_Provided data:_
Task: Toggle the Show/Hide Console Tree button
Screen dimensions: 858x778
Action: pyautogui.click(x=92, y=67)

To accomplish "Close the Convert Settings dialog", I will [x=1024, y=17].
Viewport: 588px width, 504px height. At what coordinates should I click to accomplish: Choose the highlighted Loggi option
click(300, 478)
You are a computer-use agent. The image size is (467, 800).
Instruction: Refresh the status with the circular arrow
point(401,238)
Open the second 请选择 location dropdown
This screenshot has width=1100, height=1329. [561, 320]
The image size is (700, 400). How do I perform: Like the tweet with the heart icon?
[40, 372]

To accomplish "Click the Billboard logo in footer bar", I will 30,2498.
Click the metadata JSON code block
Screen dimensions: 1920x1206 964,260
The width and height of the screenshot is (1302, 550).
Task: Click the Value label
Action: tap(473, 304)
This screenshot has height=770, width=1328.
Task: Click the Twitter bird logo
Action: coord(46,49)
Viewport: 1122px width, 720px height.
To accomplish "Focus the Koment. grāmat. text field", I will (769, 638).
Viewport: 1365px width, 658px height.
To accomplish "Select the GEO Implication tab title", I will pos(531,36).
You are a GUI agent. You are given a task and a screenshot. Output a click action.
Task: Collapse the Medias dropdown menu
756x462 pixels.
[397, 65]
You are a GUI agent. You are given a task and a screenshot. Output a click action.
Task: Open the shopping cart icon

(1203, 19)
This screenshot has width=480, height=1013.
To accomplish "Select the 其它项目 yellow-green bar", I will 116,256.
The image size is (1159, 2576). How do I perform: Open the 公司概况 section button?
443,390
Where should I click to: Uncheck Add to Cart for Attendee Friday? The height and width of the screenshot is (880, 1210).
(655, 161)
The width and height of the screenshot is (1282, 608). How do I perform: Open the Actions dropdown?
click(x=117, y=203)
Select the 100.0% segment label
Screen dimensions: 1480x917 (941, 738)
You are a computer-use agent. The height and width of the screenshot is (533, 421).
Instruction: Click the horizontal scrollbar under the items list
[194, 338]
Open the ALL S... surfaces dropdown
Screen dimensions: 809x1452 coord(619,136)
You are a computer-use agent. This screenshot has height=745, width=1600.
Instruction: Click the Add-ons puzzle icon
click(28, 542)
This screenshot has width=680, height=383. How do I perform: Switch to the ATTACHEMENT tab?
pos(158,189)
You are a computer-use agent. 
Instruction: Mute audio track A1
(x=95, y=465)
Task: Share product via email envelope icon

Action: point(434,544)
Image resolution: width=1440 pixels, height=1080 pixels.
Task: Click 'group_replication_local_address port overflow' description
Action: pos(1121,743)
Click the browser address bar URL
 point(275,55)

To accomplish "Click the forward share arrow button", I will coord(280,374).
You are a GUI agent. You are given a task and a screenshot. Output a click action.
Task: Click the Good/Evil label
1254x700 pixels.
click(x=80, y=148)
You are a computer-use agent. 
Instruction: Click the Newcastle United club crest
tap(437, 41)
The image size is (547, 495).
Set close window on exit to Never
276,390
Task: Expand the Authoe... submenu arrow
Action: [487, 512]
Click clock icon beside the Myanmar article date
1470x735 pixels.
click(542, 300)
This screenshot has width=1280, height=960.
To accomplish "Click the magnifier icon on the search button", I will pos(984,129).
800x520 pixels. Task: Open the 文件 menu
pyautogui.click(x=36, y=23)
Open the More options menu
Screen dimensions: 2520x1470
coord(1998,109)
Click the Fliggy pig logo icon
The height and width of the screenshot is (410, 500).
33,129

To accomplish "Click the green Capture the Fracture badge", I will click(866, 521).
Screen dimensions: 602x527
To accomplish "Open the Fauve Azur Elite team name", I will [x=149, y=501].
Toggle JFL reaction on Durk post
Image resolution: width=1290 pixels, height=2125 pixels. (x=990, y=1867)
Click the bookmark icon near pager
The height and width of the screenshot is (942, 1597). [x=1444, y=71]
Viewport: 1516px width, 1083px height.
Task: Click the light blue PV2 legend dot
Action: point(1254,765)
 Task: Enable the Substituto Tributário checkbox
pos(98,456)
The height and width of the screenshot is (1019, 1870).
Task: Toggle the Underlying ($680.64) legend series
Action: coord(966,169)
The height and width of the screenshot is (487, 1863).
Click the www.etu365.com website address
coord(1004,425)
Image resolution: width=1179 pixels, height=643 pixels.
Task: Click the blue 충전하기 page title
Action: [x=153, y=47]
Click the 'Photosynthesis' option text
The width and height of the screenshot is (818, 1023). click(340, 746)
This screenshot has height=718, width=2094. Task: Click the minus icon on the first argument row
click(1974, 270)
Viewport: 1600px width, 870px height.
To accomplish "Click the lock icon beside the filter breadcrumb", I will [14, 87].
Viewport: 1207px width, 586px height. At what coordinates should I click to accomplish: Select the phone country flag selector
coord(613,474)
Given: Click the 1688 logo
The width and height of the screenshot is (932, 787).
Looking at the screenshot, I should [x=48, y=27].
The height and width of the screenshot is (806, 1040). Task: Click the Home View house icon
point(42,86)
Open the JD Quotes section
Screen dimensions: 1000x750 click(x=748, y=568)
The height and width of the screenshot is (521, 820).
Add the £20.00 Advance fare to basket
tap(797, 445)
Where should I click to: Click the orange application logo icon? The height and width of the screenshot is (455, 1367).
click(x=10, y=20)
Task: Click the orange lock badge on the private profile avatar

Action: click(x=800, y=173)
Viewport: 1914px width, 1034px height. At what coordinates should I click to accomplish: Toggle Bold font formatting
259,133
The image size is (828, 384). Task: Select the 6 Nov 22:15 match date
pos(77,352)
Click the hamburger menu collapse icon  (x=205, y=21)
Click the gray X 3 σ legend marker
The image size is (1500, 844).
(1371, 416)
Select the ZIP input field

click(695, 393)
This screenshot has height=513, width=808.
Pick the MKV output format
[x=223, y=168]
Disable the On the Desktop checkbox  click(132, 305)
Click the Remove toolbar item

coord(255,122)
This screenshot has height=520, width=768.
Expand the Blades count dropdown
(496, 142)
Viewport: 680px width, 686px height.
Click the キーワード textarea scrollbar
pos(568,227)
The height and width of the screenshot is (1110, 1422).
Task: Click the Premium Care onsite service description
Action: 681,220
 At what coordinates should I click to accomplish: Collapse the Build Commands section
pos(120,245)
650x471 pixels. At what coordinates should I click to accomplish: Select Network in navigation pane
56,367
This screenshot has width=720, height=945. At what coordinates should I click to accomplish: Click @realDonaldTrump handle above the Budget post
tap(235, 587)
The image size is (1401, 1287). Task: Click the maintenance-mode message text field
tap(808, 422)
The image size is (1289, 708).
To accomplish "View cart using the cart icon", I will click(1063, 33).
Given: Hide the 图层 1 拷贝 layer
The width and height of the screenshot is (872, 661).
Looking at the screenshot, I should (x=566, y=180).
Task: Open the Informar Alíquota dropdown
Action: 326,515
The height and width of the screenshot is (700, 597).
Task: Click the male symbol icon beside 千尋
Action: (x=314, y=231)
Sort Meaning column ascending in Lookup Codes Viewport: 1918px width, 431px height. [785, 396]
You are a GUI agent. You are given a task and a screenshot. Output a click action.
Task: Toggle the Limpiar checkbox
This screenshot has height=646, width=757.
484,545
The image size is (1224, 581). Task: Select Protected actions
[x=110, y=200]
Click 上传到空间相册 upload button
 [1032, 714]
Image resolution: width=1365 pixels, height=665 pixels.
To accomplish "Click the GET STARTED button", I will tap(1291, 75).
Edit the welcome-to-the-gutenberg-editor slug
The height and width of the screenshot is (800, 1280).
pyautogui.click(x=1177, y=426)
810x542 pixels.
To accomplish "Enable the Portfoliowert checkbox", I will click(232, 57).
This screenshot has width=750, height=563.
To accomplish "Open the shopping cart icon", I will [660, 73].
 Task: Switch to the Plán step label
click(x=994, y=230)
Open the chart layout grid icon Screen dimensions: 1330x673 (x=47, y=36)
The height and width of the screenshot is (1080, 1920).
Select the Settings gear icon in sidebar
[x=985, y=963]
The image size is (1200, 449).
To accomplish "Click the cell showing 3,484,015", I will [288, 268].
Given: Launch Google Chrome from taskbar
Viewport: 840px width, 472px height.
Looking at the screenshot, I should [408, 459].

_Your goal:_ Which lines of the listing contain the string "green"? Copy every one of them.

_Response for this exercise:_
To accomplish "Select the 其它项目 yellow-green bar", I will 116,256.
To accomplish "Click the green Capture the Fracture badge", I will click(866, 521).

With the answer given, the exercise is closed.